Beware: Cold calling contact centres offer extortion as a service

The use of outsourced call centres to extort money via ransomware is a sinister ramping up of cyber crime activities − the latest refinement, so to speak, of a nasty trade.

If necessity is the mother of invention, then cyber criminals are emerging as the most ingenious public enemy, as they constantly strive for better ways to extort money.

They are said to have even developed a set of best practices as part of their modus operandi. While it may seem ludicrous to discuss best practices for criminal activities, it is a fact that the level of sophistication and organisation of ransomware attacks has reached new heights.

Criminal gangs are constantly seeking new ways to make crypto-locking malware ever more profitable. Best practice principles appear to be based on the hit success rate. Even more extraordinarily, ransomware gangs are said to be practising customer relationship management.

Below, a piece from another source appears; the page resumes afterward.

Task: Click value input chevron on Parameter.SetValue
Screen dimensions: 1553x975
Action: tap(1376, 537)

The latest trend being reported is that of gangs operating from call centres and cold calling victims to inform them their systems have been hit by ransomware and that demands must be met if they wish to resolve the situation. This is said to be the newest shakedown tactic aimed at putting psychological pressure on victims to induce them to pay quickly.

Industry specialists testify that the number of ransomware attacks and the amount of ransom payments continue to soar. In part, they say, this is due to so-called human-operated ransomware, referring to gangs that don't just rely on malware and opportunistic infections, but which instead bring advanced network penetration and other skills to bear.

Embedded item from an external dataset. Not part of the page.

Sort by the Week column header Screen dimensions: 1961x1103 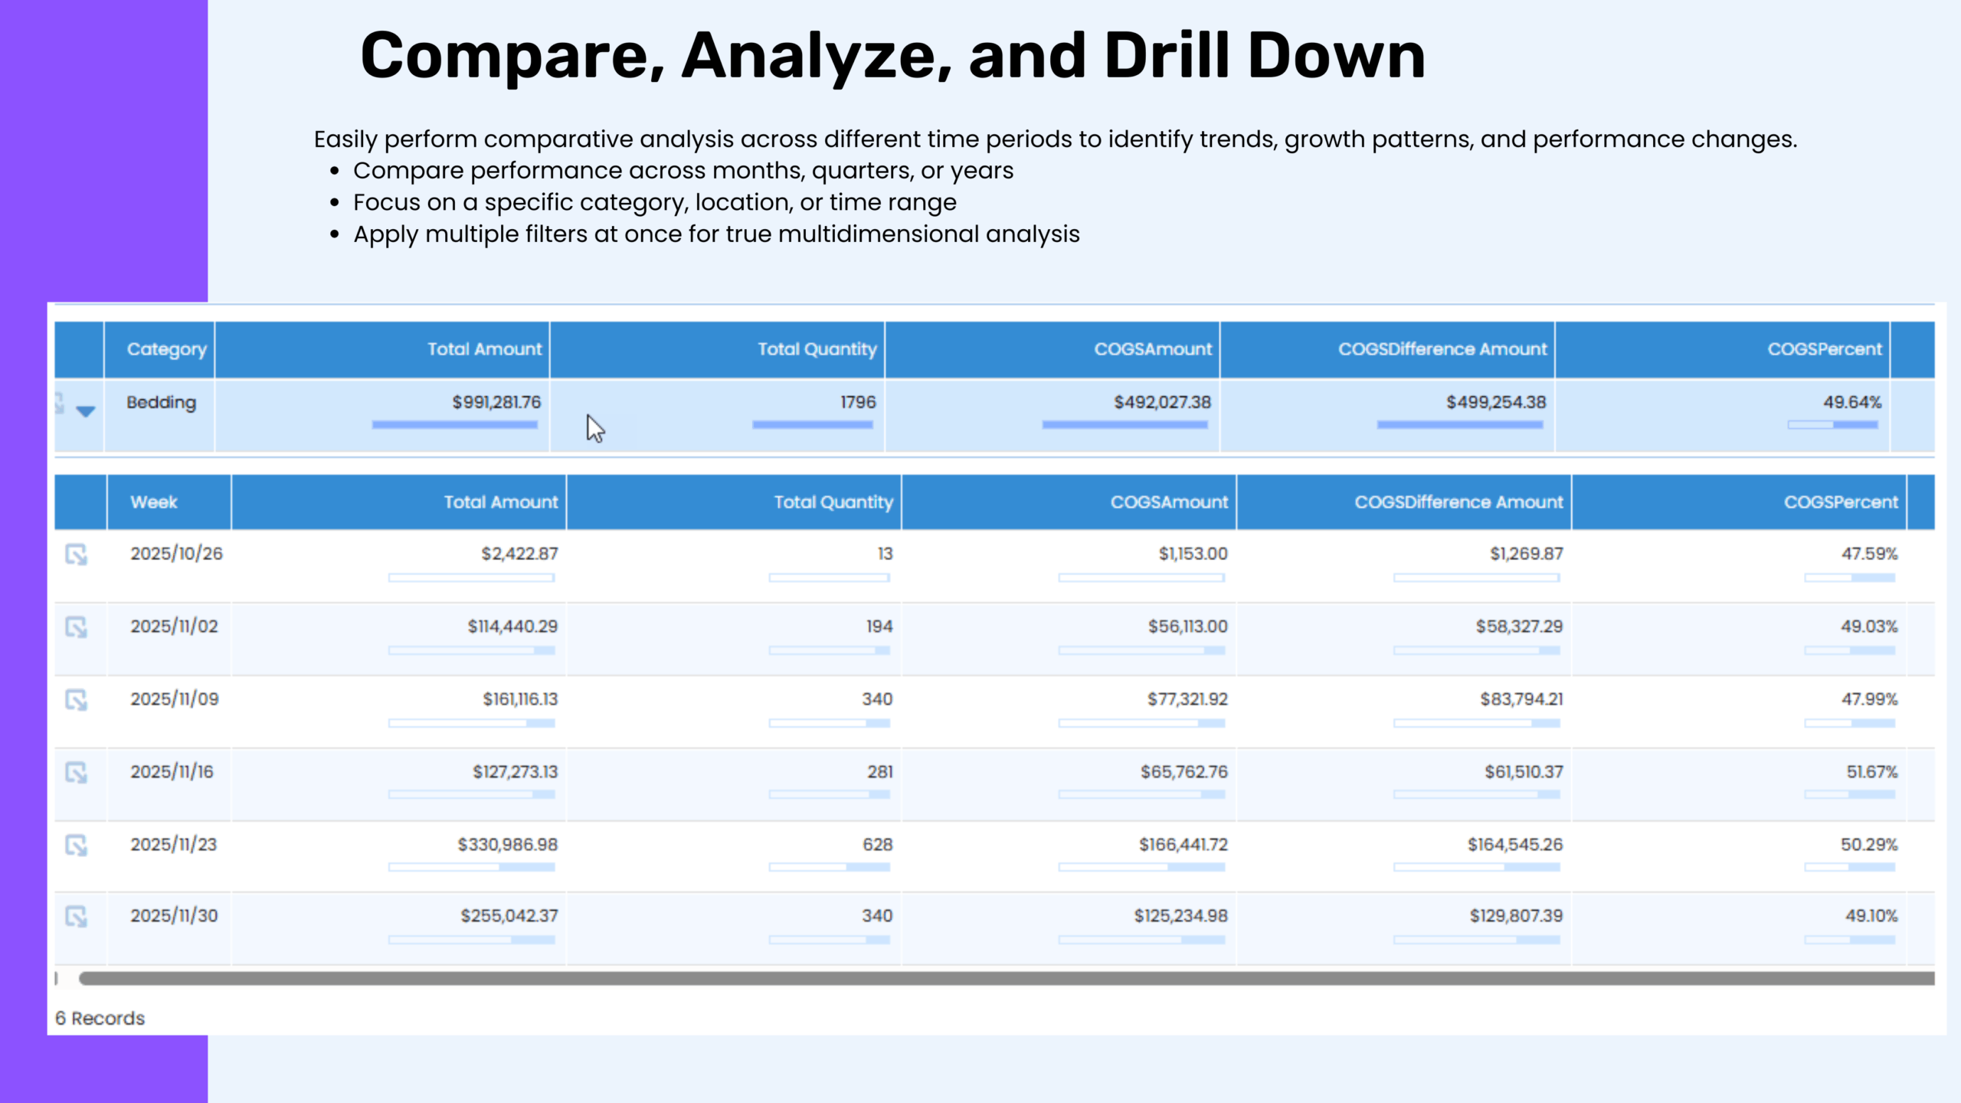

ZDNet reports that utilising phone calls is another escalation in the tactics used by ransomware gangs, pressing victims to pay ransom demands after they've encrypted corporate networks.

This report goes on to state that previous tactics included the use of ransom demands that double in value if victims don't pay during an allotted time, threats to notify journalists about the victim company's breach, or threats to leak sensitive documents on so-called "leak sites" if payment is not forthcoming.

Criminal gangs are constantly seeking new ways to make crypto-locking malware ever more profitable.

Apparently, while this is increasing in popularity with cyber criminal gangs, it’s not entirely new.

One example from 2017 is the UK's Action Fraud group that warned schools and universities that ransomware gangs were calling their offices pretending to be government workers and trying to trick school employees into opening malicious files that lead to ransomware infections.

These cyber criminal gangs are now operating in an organised cohesive manner and going straight to the hacked company’s customers if they suspect the business will not pay but will attempt to restore information from backups. They are doing this in a systematic manner, with phone calls using the information they have stolen from the company.

Therefore, while the calling of victims is not necessarily a new development, the use of outsourced call centres is a sinister ramping up of these activities − the latest refinement, so to speak, of a nasty trade.

To pay or not to pay – that is the question

In 2019, Forrester reported that the US Conference of Mayors had adopted a resolution against paying ransoms. The article goes on to state that this essentially creates a vertical front of communities against ransomware that may well disincentivise attackers from targeting US towns and cities – an action supported by the research group.

However, it adds that this resolution is a dismissal of culpability that should possibly have been more angled toward investment in cyber security measures to prevent attacks, instead of advertising that they would rather fall on the sword than pay the piper.

This is an interesting take on a hotly debated topic. It is a pragmatic perspective that notes that ransomware victims might consider prioritising their self-interest and possibly think about paying if they can establish that the threat-actor (very respectable term for a criminal) will credibly provide decryption keys and that recovery will be discernibly less costly in doing so.

Of course, in a multi-opinionated social media world that argument will have many counter-arguers – as that approach may also feed a growing market. The latter is in many ways a moot point – ransomware is already a hugely established market. Adding the cold chill down people’s spines on receipt of such phone calls may serve to drive it to even greater heights.

Cybercrime Magazine estimates one ransomware attack will occur every 11 seconds this year. This is a sobering prediction but confirms that ransomware is here to stay and is only going to get worse and worse, or better and better, depending on one’s perspective.

The only solution to this major business problem must one that aims to neutralise attacks but without the complexity of siloed cyber security and data protection strategies. A proactive, multi-layered data and ransomware approach that assists companies to reach IT resiliency faster, is what is needed.

Protecting infrastructure from security threats, data loss and downtime is difficult enough, however. Juggling multiple strategies, processes, vendors, SLAs and support teams only adds complexity that can leave organisations open to security gaps and data erosion.

Businesses need to look at security in a holistic fashion that brings in all of the elements necessary for prevention of attacks – the ultimate goal: backup and disaster recovery. Look at the package and not the single issue of breach.

By Byron Horn-Botha
Lead: Arcserve Southern Africa channel and partnerships.